Ya termino. El lector sabrá disculpar un posible tono de pretenciosa proclama en los párrafos leídos. Se explica por mi intención de mover a la reflexión en torno al posible salto cuántico que se postula, para aquellas empresas de diferentes tamaños en que todavía no se haya dado; un salto cuántico de la X a la Y, con visión de siglo XXI. Siguiendo el ejemplo de las organizaciones más inteligentes e innovadoras y con las cautelas precisas, liberemos, sí, en mayor medida, el capital humano para desatorar la productividad; eliminemos las barreras culturales.

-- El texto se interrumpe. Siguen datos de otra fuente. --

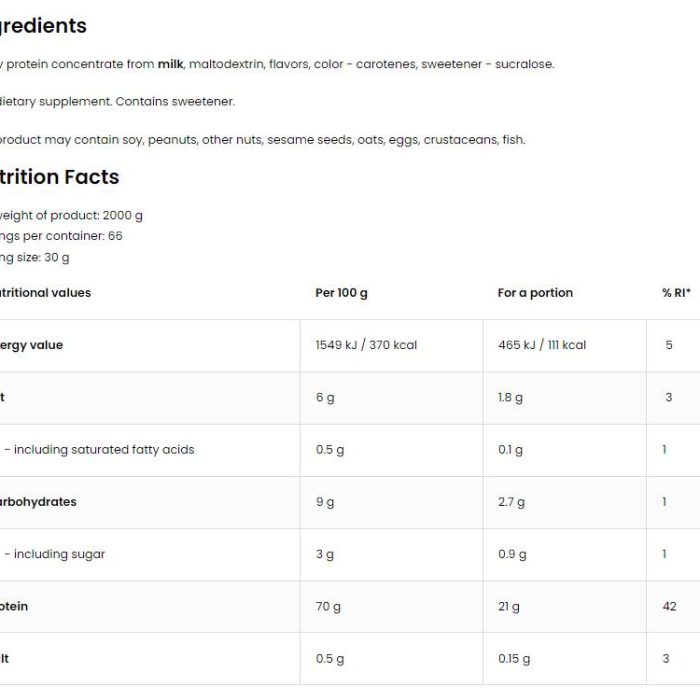The width and height of the screenshot is (700, 700).
Task: Click the 'For a portion' column header
Action: pos(535,293)
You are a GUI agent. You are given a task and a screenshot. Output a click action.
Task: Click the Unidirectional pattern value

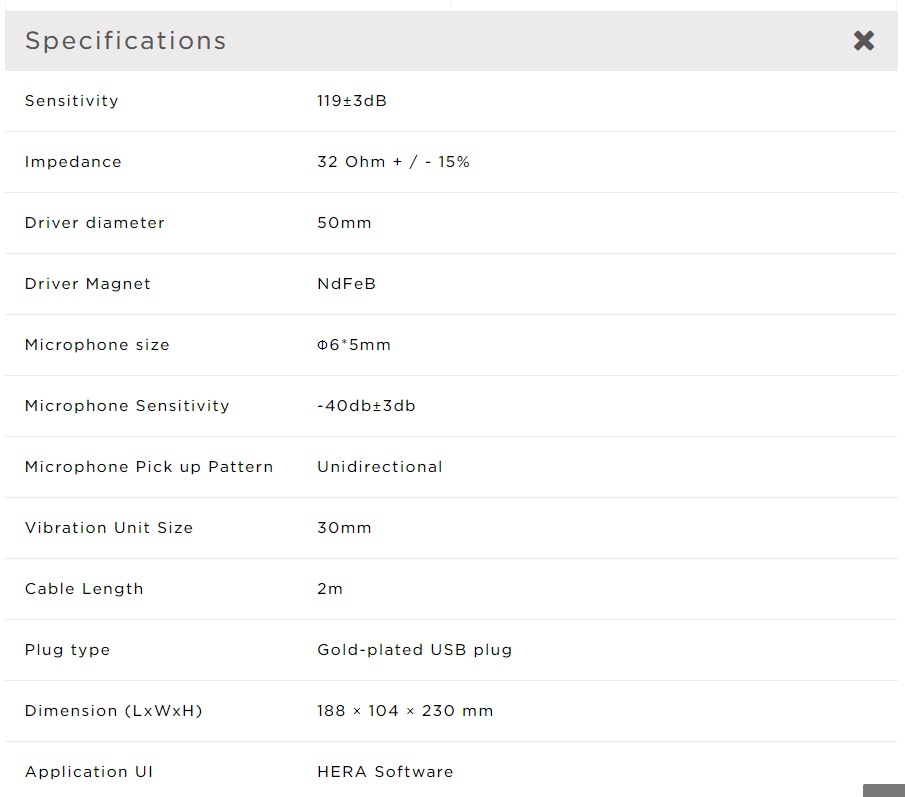380,467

Una analogía, para terminar
Décadas atrás, los centros de conmutación (las “centrales”) de las redes de telecomunicación eran gobernados por un ordenador (antes lo habían sido por unos circuitos de relés llamados marcadores) que enviaba las órdenes de conexión; pero llegó el momento de incorporar mayor capacidad e inteligencia a las redes, llegó la plena digitalización, y cada línea de abonado contó con un un microprocesador propio para el gobierno de sus conexiones.

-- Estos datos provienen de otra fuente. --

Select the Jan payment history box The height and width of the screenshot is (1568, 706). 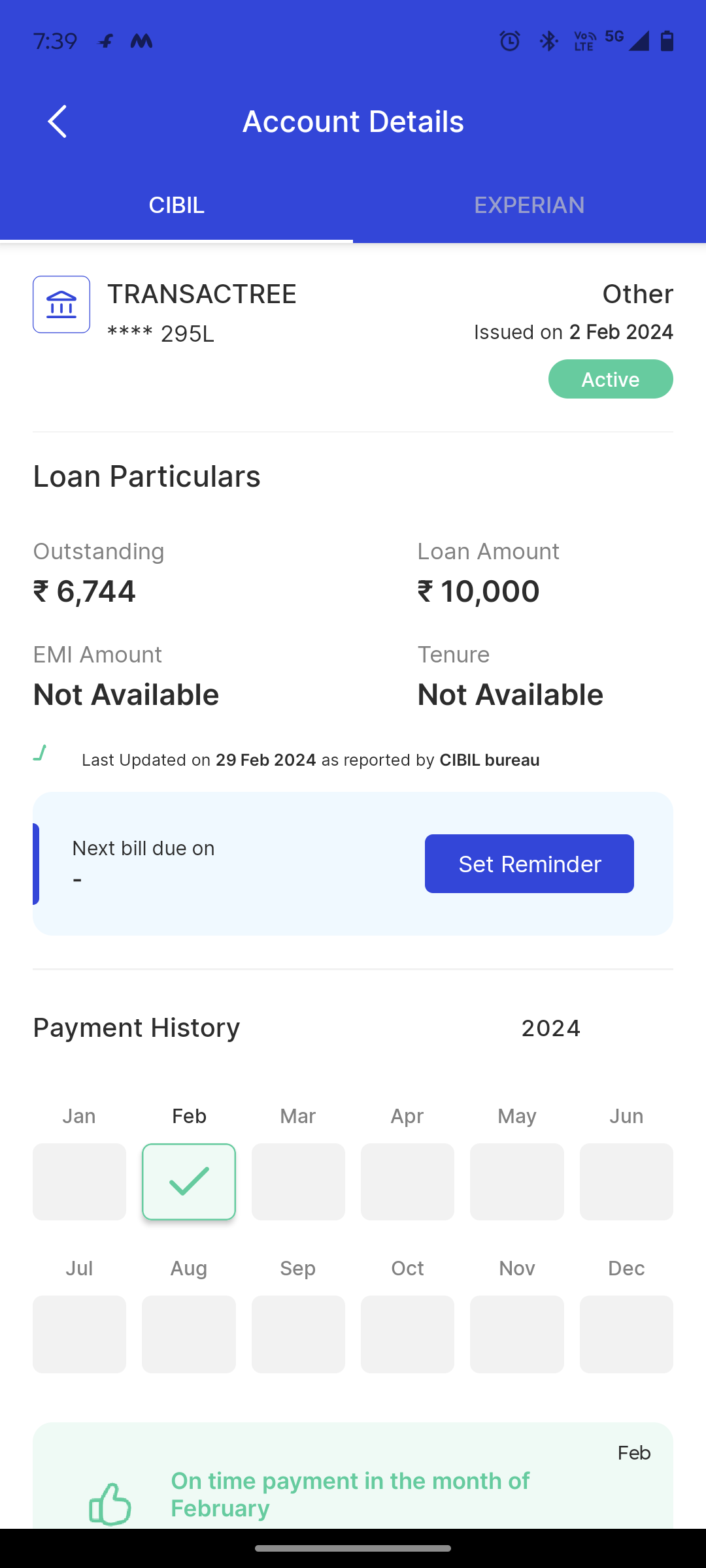click(79, 1181)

El reto de capacidad e inteligencia se encaró pasando del control centralizado al control distribuido. No sólo se saltó, en el aspecto técnico, de lo analógico a lo digital (como hemos vivido más recientemente en la televisión), sino que también se saltó, en la filosofía del sistema de conmutación, del control central al control distribuido: un salto cuántico cultural muy sensible.
En el mundo empresarial, parece haber llegado el momento de catalizar la mejor expresión del capital humano, el momento del empowerment, de que las decisiones se tomen al nivel más bajo posible que prediga el acierto, como sugieren los expertos en inteligencia organizacional. No basta con exigir resultados porque, para el despliegue de facultades y fortalezas, el trabajador ha de sentirse respetado, estimado, visto como un profesional y no sólo como un subordinado. La distancia jerárquica ha de ser reducida en las formas y en los fondos, a la vez que se reduce la dirección por instrucciones, en beneficio de una dirección por objetivos bien entendida y orquestada.
Naturalmente, todas las reflexiones formuladas pueden parecer perogrulladas a las empresas mejor sintonizadas con la era del saber, o también parecer desenfocadas o desacertadas a algunos lectores. Este consultor las ha considerado oportunas, como consecuencia de sus propios modelos mentales y de sus vivencias en las empresas. En todo caso, el déficit de productividad merece reflexión, como la merecen las características de la economía del saber.